L'opinion publique sur l'identité nationale au Canada évolue. À l'aide de données tirées du programme international des sciences sociales (ISSP), cet article présente des preuves que la plupart des Canadiens possèdent une identité nationale solide enracinée dans des concepts universels que tout le monde peut partager, comme la citoyenneté. Toutefois, ces données montrent aussi qu'un nombre croissant de Canadiens définissent leur identité nationale de façon étroite, comme par le lieu de naissance et la religion. En s'inspirant de recherches de psychologie sociale, l'article suggère que les théories sur l'identité canadienne devraient tenir compte du fait que beaucoup de Canadiens ont une forte identité nationale qui ne s'intègre pas facilement dans la dichotomie théorique civique/ethnique.
In 1972 Peter Gzowski asked listeners on his CBC morning show to complete this sentence: "As Canadian as...?"1 The winning response was "As Canadian as possible ... under the circumstances." Three decades later, the notion that the Canadian identity is impossible to define remains a dominant idea (Gwyn 1995; Resnick 2005; Bliss 2006), and the prospect of a distinctly Canadian national identity (as opposed to Québécois or Aboriginal) is one that has not been taken seriously. When it has been investigated, most often the investigation comes from a theoretical or state-centred perspective, showing how the Canadian state has crafted (or ought to) a "civic" national identity bound by universal principles embedded in its constitution (e.g., the Charter of Rights and Freedoms), policies (e.g., cultural and trade policies), political symbols (flags, anthems), or direct nationalist appeals from political leaders.

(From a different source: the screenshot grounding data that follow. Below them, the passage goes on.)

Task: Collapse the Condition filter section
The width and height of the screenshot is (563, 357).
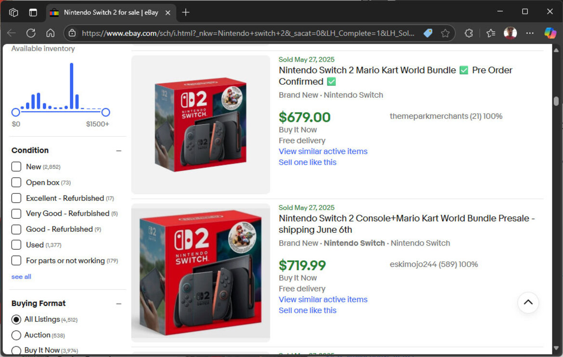Action: click(119, 151)
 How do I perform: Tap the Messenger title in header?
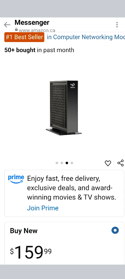point(32,22)

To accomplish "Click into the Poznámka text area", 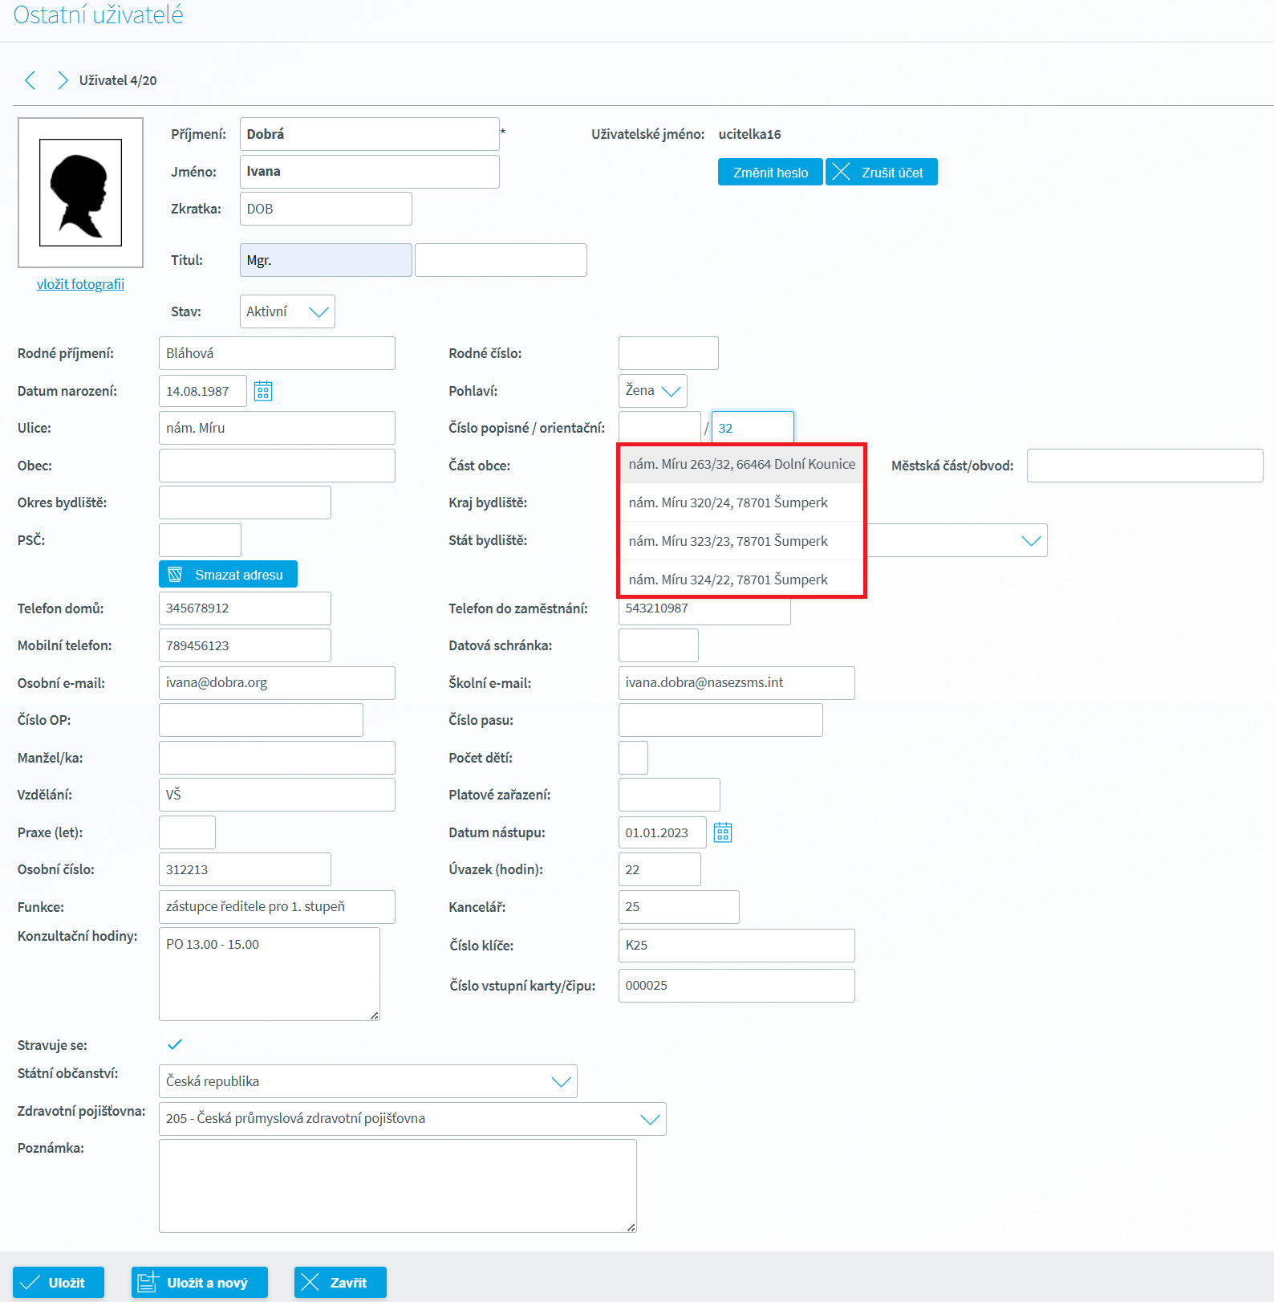I will [397, 1186].
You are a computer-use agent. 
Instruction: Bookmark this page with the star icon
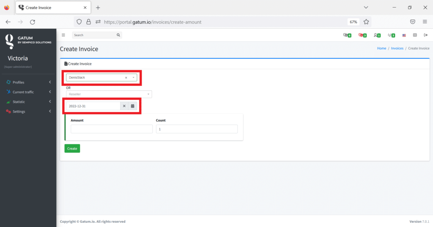[366, 22]

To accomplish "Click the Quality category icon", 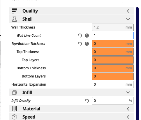I will (14, 11).
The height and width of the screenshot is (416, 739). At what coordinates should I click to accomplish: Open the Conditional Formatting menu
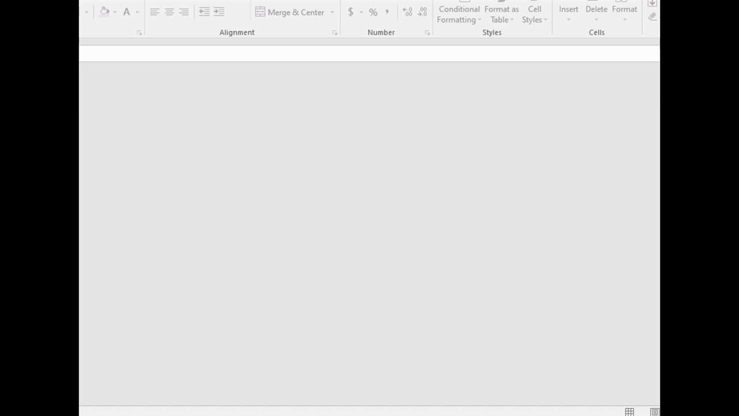459,14
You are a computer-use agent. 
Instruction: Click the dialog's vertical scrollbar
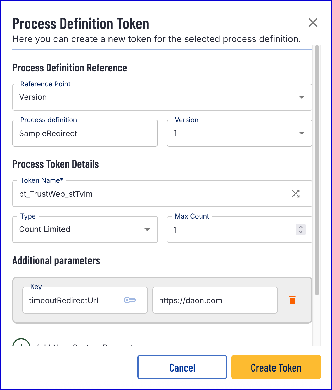317,168
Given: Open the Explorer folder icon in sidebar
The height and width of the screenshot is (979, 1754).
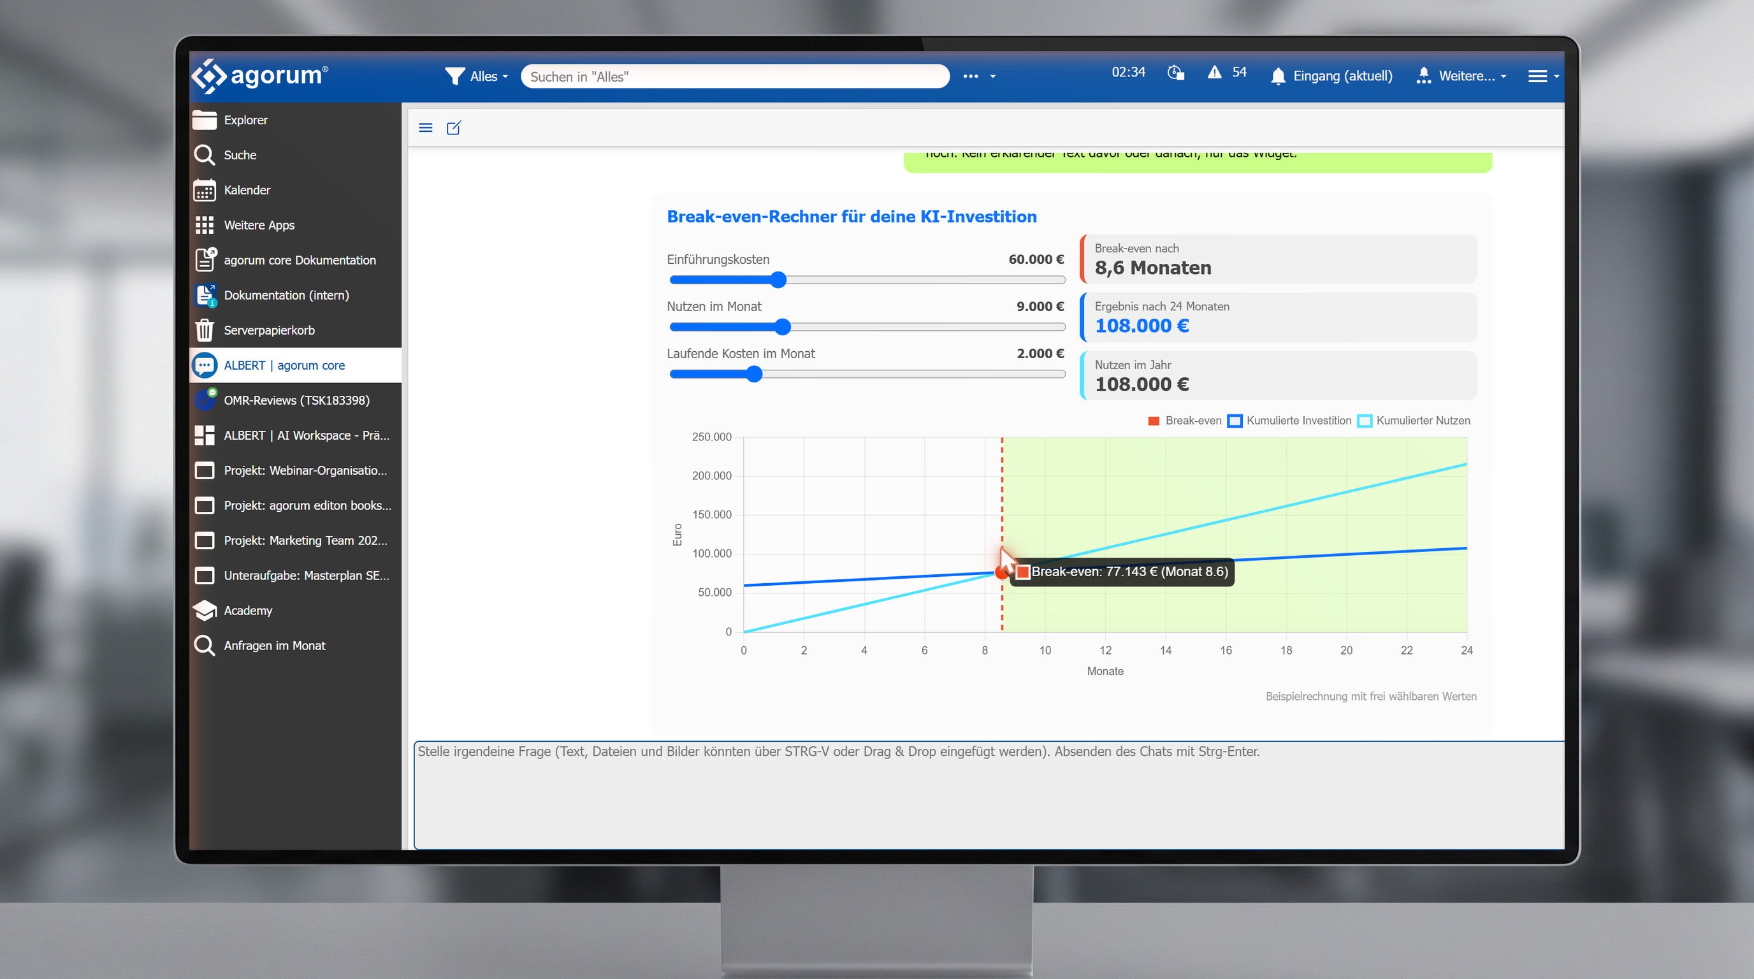Looking at the screenshot, I should [204, 120].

Consequently, the master narrative of Canadian identity is that it is weak and fragile, and that if it does exist, it is a civic national identity (Ignatieff 1994; Gwyn 1995; Resnick 2005; Bliss 2006).
The dominance of this viewpoint reached a high point in the 1990s, a time of intense national uncertainty. After the failures of the Meech Lake (1990) and Charlottetown accords (1992), which sought to unite Canada through constitutional means, many Canadians grappled with the reality that their country was on the verge of disintegration (Bell 1992; Resnick 1994; McRoberts 1995; Gwyn 1995). Leading up to the 1995 Quebec Referendum, Gwyn observed that Canada's national crisis was so severe that "to be Canadian is to be unbearably light, in terms of identity and nationality" (1995, 255).

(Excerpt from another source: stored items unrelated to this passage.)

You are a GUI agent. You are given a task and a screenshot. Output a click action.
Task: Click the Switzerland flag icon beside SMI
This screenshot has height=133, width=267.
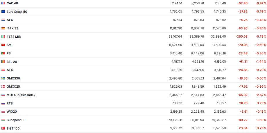[3, 45]
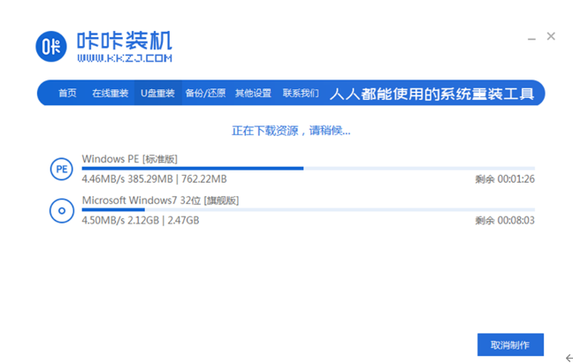Switch to the 首页 tab
This screenshot has height=363, width=573.
tap(67, 94)
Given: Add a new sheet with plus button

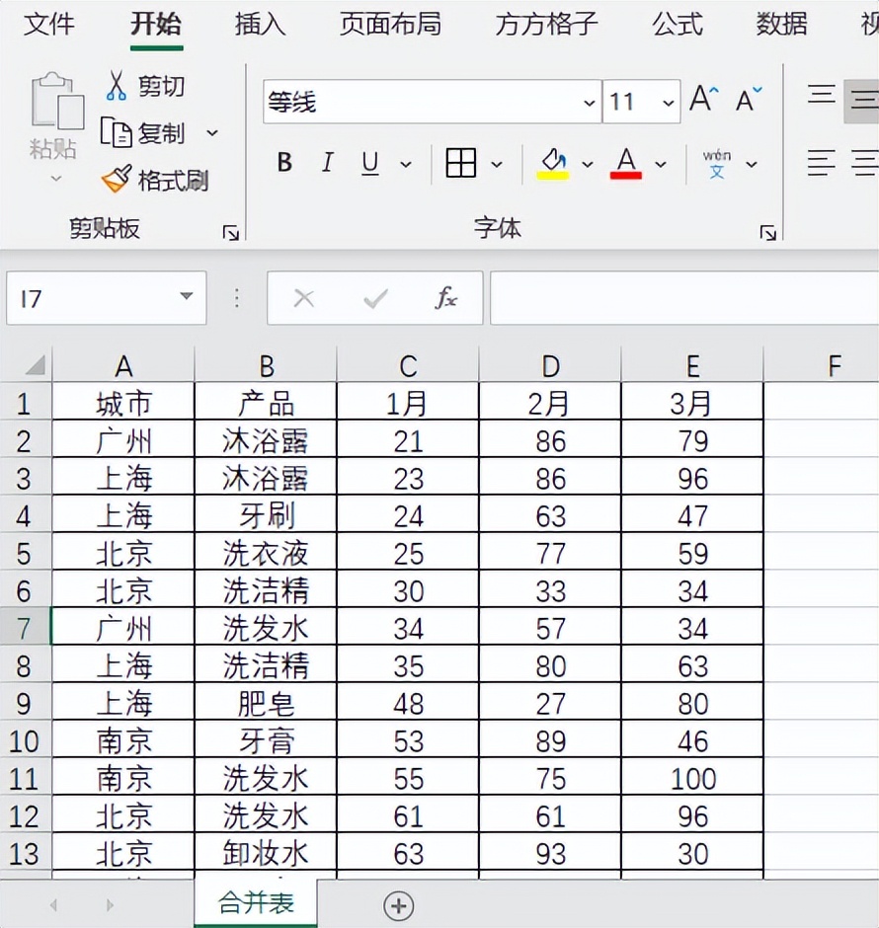Looking at the screenshot, I should click(398, 905).
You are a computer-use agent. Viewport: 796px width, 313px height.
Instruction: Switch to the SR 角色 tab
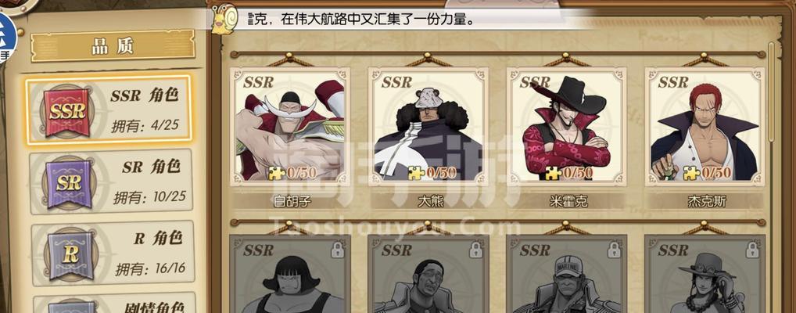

Circumstances change: today, the national unity crises of the past 25 years no longer occupy central political stage in Canada. Canadians who were eligible to vote for the first time in the 2008 federal election were only five when Prime Minister Jean Chrétien went on national television to plead with Quebeckers to vote "no" in the 1995 referendum on sovereignty, and they were not yet born when Quebec Premier René Lévesque returned to Quebec after the 1981 Constitutional talks, declaring that the rest of Canada had betrayed his province during the "night of long knives."2 Canada's external environment has also shifted over the last two decades: free trade and globalization continue to expand the Canadian economy beyond national borders, and the increasing threats of global terrorism pose considerable challenges to national security. …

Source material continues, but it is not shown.